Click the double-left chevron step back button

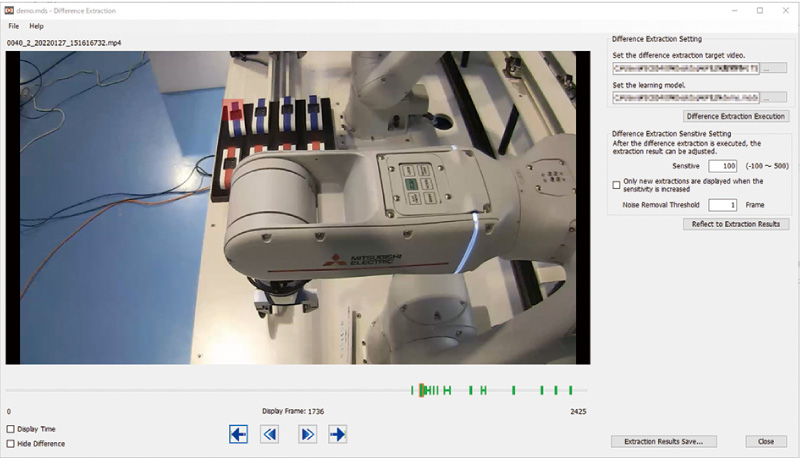tap(269, 434)
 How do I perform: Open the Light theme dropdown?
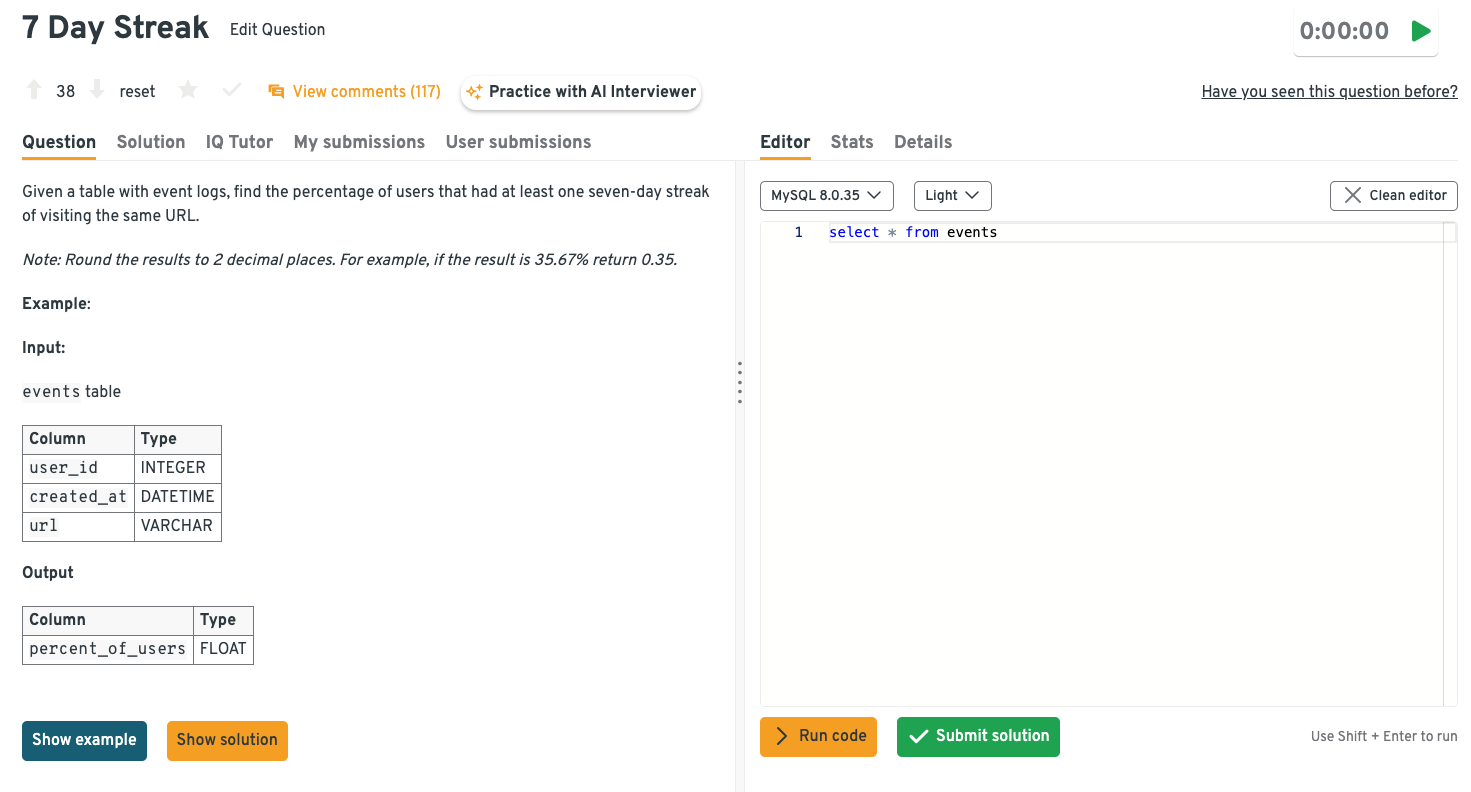952,196
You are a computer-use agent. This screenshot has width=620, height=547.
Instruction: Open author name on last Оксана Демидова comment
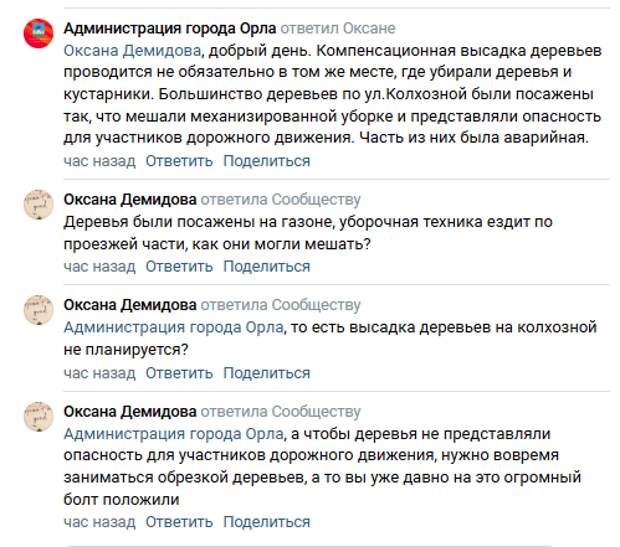pos(130,412)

-*-

Your task is to quote exactly the lines from the one with "You are a computer-use" through the end of the material, both included, without reproducing any pictures.

> [WRITTEN RESPONSE]:
You are a computer-use agent. This screenshot has width=620, height=547.
Instruction: Open author name on last Оксана Демидова comment
pos(130,412)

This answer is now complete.